When I put a rub (chimichurri, sometimes salt and spices like cumin or maybe paprika, black pepper, etc) I like to use a little bit of olive oil coated on the meat. Cooked slowly, the olive oil doesn't "fry" the outside of the meat, but helps keep the spices attached and also helps keep the meat juices inside where they belong.
When you cook a piece of meat, cook it whole - don't get cuts (or cut them yourself) and cook them like steaks. You lose all of the juice that way and end up with a drier, less flavorful piece of meat. Get a whole chunk of meat and cut it into portions after it's cooked. After you take a meat off the grill, make sure you let it sit for 5-10 minutes off the fire before you cut it. The juices settle a little better. Also, remember the meat continues to cook a little once off the fire.
On an Argentine parilla, fire management is perhaps the most important thing. You need to keep a steady temperature to cook meat.
I have metal cylinders (bought at Easy) with handles on them and holes in the sides and bottom that allow me to build the first fire rapidly. Use leña, never briquets/charcoal. Put the leña in the cans with a fist-sized piece of cotton soaked in alcohol under the cylinder (a trick taught to me by a friend recently - much better than using wood or newspapers to get the fire started, leaves almost no residue, is hot and starts the leña rapidly. Even works if you just start a fire with a pile of leña without the cylinders - put the cotton in the center bottom of the pile). The fire I make for our asados, I use 4 cylinders of leña for the first fire.
When the leña is almost entirely white, spread the coals over the bottom of your parilla surface and make sure they are broken up into smaller, more or less equally sized pieces. Keep some of your coals to the side so that you can throw new leña on top in case you need to augment your coals as they go out. On parillas that have a grill that moves up and down, you can easily adjust the amount of heat your meat is getting. Otherwise, you have to control with the amount of coals under meat. Sometimes you need to use both methods. I usually use at least two medium-sized bags of leña for about 7 kilos of meat over an hour or so.
It takes a lot of practice to cook meat well (I don't mean well-done) on any open-coal fire. It's easy to just burn a couple of steaks (like on a Weber for example) on an open fire, but to get juicy, tender, equally cooked meat is a different story.

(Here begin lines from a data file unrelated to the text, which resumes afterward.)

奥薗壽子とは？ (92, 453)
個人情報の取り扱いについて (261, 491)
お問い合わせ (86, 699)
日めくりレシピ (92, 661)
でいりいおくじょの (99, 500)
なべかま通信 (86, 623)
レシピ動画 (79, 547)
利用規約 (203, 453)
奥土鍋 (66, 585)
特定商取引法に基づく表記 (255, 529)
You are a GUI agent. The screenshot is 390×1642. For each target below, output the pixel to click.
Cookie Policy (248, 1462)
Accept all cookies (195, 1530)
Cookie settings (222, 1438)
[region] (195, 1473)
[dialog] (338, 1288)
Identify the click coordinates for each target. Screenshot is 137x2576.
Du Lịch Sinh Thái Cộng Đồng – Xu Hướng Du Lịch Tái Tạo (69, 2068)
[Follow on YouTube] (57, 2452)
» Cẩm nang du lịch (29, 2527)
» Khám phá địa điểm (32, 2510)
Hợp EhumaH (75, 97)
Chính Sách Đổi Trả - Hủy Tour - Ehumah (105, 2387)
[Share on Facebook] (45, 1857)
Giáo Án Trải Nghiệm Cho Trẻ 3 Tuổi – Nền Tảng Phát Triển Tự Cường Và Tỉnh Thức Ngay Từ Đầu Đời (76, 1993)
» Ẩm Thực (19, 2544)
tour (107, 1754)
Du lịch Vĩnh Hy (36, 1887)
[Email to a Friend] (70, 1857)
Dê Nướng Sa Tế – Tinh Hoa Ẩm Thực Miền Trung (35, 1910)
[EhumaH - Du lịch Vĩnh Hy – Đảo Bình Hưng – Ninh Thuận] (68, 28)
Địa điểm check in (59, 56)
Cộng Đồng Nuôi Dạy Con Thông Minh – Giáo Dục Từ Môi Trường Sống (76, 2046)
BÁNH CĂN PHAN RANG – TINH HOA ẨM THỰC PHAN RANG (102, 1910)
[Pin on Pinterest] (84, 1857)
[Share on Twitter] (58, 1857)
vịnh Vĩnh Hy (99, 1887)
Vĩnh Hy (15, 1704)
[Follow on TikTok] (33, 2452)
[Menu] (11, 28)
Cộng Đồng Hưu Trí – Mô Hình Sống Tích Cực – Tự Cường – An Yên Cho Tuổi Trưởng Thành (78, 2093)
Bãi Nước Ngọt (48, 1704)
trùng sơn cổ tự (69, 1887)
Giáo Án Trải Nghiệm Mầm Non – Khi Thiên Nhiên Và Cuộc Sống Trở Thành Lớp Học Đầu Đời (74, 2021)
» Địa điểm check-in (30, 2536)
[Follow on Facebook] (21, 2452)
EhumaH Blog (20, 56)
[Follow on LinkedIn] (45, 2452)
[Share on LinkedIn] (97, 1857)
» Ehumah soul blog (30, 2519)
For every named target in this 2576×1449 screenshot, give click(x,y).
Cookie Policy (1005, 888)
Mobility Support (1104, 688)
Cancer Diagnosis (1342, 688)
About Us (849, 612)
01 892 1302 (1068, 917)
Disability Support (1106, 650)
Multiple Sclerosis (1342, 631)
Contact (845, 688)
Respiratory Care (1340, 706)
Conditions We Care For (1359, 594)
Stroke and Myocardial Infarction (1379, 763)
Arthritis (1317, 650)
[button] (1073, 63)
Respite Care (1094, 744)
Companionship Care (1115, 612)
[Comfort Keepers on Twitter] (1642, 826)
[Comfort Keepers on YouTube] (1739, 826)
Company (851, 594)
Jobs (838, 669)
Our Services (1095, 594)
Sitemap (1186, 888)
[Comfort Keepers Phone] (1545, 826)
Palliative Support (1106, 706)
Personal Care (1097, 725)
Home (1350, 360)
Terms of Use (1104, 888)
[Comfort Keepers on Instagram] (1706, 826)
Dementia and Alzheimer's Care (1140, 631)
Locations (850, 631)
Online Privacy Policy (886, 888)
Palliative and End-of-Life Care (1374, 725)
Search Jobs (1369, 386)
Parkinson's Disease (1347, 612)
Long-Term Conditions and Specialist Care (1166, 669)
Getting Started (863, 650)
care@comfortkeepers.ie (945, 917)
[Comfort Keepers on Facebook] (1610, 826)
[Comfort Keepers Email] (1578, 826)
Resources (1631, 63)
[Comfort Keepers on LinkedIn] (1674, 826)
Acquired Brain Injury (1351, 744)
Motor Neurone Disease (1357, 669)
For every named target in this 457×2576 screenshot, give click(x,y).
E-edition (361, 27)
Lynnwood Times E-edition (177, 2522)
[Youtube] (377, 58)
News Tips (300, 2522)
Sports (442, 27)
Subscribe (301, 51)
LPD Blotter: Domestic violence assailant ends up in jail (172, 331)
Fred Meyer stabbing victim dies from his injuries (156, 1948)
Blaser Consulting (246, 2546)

Not to toot my own horn, or to compare what I do too closely to Argentina asado, but you can't get meat cooked as good as I do it in restaurants in the city (at least I've never had any - maybe in very expensive places [which I don't frequent], or I just don't about some good home-style parilla somewhere). I've had some outside the city where they cook over open pits (where they stake the meat out beside the fire) and take a long time to cook the meat that and is very flavorful, tender and juicy (but not on a parilla). However, for the most part you don't end up with rare or medium-rare meats like that, but still the meat practically falls apart on your plate.